:: DATA SHOWN

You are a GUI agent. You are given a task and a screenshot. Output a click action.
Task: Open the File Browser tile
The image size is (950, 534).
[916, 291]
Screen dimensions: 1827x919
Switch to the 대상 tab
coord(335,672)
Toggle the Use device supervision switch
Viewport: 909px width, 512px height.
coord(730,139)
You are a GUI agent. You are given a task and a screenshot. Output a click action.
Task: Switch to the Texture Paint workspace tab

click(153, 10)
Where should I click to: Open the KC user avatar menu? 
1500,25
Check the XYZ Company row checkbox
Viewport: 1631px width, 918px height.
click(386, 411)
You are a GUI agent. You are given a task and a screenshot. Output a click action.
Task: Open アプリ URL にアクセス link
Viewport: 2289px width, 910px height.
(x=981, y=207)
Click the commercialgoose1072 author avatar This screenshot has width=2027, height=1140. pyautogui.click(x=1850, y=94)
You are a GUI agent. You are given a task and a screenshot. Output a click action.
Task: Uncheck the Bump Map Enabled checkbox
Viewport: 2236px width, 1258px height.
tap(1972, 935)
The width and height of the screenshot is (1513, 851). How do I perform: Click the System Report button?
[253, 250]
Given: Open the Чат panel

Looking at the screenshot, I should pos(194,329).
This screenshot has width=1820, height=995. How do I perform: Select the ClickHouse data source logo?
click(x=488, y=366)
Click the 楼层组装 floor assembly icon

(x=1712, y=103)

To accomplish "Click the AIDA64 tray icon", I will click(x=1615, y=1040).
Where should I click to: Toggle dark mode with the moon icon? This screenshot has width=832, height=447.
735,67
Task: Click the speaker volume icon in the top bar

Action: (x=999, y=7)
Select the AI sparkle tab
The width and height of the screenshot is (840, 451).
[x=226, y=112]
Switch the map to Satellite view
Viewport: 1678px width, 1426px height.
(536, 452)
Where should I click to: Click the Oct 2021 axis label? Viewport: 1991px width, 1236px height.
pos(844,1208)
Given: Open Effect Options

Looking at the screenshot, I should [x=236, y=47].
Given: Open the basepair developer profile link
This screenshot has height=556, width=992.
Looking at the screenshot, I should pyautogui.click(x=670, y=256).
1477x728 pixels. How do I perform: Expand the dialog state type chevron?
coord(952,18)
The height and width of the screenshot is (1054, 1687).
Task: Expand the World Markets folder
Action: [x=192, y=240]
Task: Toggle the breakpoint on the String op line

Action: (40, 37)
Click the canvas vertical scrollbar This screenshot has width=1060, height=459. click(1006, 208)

::::

WHAT YOU NEED TO DO:
Your answer must consist only of the lines from the one containing "Viewport: 2236px width, 1258px height." through the last line of the data above, both included, exactly as written.

RESPONSE:
Viewport: 2236px width, 1258px height.
tap(1972, 935)
The width and height of the screenshot is (1513, 851). How do I perform: Click the System Report button?
[253, 250]
Given: Open the Чат panel

Looking at the screenshot, I should pos(194,329).
This screenshot has width=1820, height=995. How do I perform: Select the ClickHouse data source logo?
click(x=488, y=366)
Click the 楼层组装 floor assembly icon

(x=1712, y=103)

To accomplish "Click the AIDA64 tray icon", I will click(x=1615, y=1040).
Where should I click to: Toggle dark mode with the moon icon? This screenshot has width=832, height=447.
735,67
Task: Click the speaker volume icon in the top bar

Action: (x=999, y=7)
Select the AI sparkle tab
The width and height of the screenshot is (840, 451).
[x=226, y=112]
Switch the map to Satellite view
Viewport: 1678px width, 1426px height.
(536, 452)
Where should I click to: Click the Oct 2021 axis label? Viewport: 1991px width, 1236px height.
pos(844,1208)
Given: Open Effect Options

Looking at the screenshot, I should [x=236, y=47].
Given: Open the basepair developer profile link
This screenshot has height=556, width=992.
Looking at the screenshot, I should pyautogui.click(x=670, y=256).
1477x728 pixels. How do I perform: Expand the dialog state type chevron?
coord(952,18)
The height and width of the screenshot is (1054, 1687).
Task: Expand the World Markets folder
Action: [x=192, y=240]
Task: Toggle the breakpoint on the String op line

Action: (40, 37)
Click the canvas vertical scrollbar This screenshot has width=1060, height=459. click(1006, 208)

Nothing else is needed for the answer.